The Resurrection of the Lord

First reading: Acts 10:34a,37–43

Peter proceeded to speak and said: “You know what has happened all over Judea, beginning in Galilee after the baptism that John preached, how God anointed Jesus of Nazareth with the Holy Spirit and power. He went about doing good and healing all those oppressed by the devil, for God was with him.

“We are witnesses of all that he did both in the country of the Jews and in Jerusalem. They put him to death by hanging him on a tree. This man God raised on the third day and granted that he be visible, not to all the people, but to us, the witnesses chosen by God in advance, who ate and drank with him after he rose from the dead. He commissioned us to preach to the people and testify that he is the one appointed by God as judge of the living and the dead. To him all the prophets bear witness, that everyone who believes in him will receive forgiveness of sins through his name.”

Second reading: Col. 3:1–4

Brothers and sisters: If then you were raised with Christ, seek what is above, where Christ is seated at the right hand of God. Think of what is above, not of what is on earth. For you have died, and your life is hidden with Christ in God. When Christ your life appears, then you too will appear with him in glory.

Gospel: Jn. 20:1–9

On the first day of the week, Mary of Magdala came to the tomb early in the morning, while it was still dark, and saw the stone removed from the tomb.

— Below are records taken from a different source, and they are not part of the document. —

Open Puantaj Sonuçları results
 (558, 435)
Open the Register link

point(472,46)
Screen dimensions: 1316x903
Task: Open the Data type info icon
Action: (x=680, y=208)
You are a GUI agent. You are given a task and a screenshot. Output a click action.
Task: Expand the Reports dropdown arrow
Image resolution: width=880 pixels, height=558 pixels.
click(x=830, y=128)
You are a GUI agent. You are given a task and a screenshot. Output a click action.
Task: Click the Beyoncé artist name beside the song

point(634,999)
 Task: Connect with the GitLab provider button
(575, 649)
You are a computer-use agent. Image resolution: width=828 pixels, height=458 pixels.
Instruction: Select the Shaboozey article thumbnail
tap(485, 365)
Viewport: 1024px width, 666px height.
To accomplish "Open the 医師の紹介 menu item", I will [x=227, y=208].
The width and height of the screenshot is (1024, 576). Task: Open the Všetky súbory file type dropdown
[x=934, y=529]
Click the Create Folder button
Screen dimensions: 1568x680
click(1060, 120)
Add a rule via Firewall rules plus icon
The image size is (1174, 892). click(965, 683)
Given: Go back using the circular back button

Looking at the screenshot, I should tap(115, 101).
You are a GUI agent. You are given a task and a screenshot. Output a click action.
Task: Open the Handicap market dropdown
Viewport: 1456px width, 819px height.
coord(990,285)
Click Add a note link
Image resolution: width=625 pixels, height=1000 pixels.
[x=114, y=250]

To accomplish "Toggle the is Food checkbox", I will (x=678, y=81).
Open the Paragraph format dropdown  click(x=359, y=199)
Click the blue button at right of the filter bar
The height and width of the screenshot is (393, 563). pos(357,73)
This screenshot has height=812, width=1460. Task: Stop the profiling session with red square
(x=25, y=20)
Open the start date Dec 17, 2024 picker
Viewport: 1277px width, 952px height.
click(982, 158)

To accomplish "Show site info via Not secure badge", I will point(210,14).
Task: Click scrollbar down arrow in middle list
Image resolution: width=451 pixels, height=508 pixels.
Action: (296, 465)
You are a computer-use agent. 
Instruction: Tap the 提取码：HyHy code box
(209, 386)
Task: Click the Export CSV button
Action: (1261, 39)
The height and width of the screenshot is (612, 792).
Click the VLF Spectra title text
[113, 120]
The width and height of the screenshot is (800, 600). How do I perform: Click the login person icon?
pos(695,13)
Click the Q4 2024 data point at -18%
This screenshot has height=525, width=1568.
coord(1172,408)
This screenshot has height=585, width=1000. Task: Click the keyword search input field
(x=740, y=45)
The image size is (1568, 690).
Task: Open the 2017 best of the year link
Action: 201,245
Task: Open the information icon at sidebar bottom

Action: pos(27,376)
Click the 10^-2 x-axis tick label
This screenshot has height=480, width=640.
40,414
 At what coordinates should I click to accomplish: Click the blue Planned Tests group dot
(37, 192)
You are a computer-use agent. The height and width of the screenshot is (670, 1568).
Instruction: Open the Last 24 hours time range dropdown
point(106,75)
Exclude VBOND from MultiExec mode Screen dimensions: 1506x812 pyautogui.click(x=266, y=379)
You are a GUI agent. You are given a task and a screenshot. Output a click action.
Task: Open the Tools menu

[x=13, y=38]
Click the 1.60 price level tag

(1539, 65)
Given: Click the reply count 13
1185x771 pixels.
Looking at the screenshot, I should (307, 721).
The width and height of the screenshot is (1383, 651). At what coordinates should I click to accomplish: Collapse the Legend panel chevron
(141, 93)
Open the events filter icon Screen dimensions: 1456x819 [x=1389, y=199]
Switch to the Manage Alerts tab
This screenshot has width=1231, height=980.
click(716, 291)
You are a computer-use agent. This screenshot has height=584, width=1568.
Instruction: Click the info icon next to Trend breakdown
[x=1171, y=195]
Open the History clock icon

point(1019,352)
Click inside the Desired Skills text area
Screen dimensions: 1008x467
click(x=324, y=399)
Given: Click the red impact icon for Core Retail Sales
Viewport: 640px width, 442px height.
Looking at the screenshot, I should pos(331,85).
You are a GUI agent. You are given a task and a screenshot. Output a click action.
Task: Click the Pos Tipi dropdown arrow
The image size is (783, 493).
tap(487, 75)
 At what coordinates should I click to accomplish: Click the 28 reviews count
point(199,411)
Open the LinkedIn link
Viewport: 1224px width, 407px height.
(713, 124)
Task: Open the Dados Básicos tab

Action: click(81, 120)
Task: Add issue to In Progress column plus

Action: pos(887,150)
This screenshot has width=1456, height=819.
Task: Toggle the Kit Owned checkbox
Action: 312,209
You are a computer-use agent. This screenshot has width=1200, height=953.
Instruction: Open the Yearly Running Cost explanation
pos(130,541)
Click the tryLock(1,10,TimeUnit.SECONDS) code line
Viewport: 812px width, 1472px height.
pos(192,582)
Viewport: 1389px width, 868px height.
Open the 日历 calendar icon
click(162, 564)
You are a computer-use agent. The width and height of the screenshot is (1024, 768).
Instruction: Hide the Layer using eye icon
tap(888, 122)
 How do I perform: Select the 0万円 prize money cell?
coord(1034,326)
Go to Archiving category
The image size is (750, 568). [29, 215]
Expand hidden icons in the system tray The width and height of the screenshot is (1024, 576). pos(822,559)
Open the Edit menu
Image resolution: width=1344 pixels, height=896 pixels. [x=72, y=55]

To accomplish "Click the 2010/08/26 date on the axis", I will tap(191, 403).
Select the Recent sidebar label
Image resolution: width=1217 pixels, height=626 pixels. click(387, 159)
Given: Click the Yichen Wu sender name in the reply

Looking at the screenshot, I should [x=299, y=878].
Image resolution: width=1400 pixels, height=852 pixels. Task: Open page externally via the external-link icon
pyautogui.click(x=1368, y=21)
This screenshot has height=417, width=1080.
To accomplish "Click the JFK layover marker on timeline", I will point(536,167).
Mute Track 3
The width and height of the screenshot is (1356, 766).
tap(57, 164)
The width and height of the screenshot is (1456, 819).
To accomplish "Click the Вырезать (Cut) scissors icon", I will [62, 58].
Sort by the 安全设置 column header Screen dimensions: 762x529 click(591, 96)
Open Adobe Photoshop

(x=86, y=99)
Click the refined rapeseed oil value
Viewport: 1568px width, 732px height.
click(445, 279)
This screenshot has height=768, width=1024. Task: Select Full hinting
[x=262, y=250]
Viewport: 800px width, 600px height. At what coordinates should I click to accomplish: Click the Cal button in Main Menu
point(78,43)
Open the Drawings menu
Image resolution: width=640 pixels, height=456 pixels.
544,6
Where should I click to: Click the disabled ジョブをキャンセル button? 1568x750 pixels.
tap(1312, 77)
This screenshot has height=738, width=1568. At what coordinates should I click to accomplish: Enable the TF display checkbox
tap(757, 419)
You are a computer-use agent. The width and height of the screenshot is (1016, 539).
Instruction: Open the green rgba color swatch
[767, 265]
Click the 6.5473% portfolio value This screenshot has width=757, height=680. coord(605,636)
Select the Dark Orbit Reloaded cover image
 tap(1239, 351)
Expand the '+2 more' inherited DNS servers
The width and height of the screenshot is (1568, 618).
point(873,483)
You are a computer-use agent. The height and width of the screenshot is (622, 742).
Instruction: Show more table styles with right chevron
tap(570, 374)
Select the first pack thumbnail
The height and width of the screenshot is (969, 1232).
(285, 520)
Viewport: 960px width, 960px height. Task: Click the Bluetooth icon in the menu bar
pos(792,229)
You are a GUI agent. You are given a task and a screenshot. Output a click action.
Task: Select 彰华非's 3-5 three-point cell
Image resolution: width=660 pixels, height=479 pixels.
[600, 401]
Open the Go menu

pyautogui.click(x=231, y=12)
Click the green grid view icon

So she ran and went to Simon Peter and to the other disciple whom Jesus loved, and told them, “They have taken the Lord from the tomb, and we don’t know where they put him.” So Peter and the other disciple went out and came to the tomb. They both ran, but the other disciple ran faster than Peter and arrived at the tomb first; he bent down and saw the burial cloths there, but did not go in.

When Simon Peter arrived after him, he went into the tomb and saw the burial cloths there, and the cloth that had covered his head, not with the burial cloths but rolled up in a separate place. Then the other disciple also went in, the one who had arrived at the tomb first, and he saw and believed. For they did not yet understand the Scripture that he had to rise from the dead.

In other words

by Fr. Antonio Pernia, SVD (Divine Word Institute of Mission Studies, Tagaytay City)

The Gospel reading today presents us with the empty tomb of Jesus. In a certain sense, the empty tomb is a twofold invitation for us—an invitation to believe like Peter and the other disciple, and an invitation to love like Mary of Magdala.

First, the invitation to come to the tomb, like Peter and the other disciple, and to enter and see and believe. To believe that, as the World Social Forum puts it, another world is possible—not the world of Good Friday but that of Easter Sunday, not the world of violence and terrorism but that of dialogue and peace, not the world of injustice and death but that of human solidarity and new life.

Perhaps the signs of a new world are too few and far between. And therefore it is difficult to believe that things can be different. There are only “the burial cloths and the cloth that had covered his head…” But they are enough to make us believe; enough to believe that Easter Sunday transforms a terrible Friday into a Good Friday, that the cross is not the end, that a new world is coming to birth. And the persons who believe become themselves signs of this newness, just as Peter and the other disciple became witnesses of the Resurrection. Thus, the empty tomb invites us to believe like Peter and the other disciple so that we ourselves can become signs of a new world.

Secondly, the invitation to tarry a little longer, like Mary of Magdala, by the tomb. The invitation not to rush back home, like the men disciples, but to remain and waste some time by the tomb, and thus to be called by name by the Risen Lord and encounter him living and alive. We may need Mary’s ardent love for the Lord or her fervent yearning to see him. The invitation is precisely to develop in us this great love, this profound longing for the Lord, in such a way that we learn to see the Risen Lord in every gardener, every person, every man and woman we encounter on our way. Part of the meaning of the Resurrection is precisely this—that Jesus now lives in each one of us since he has given us his Spirit. Thus, the empty tomb invites us to love like Mary of Magdala and learn to see the Risen Lord in every person, in each of our brothers and sisters. Only then can a new world begin.

May the Resurrection of Jesus be a new beginning for us and for our world. May it be indeed the “first day of a new week.”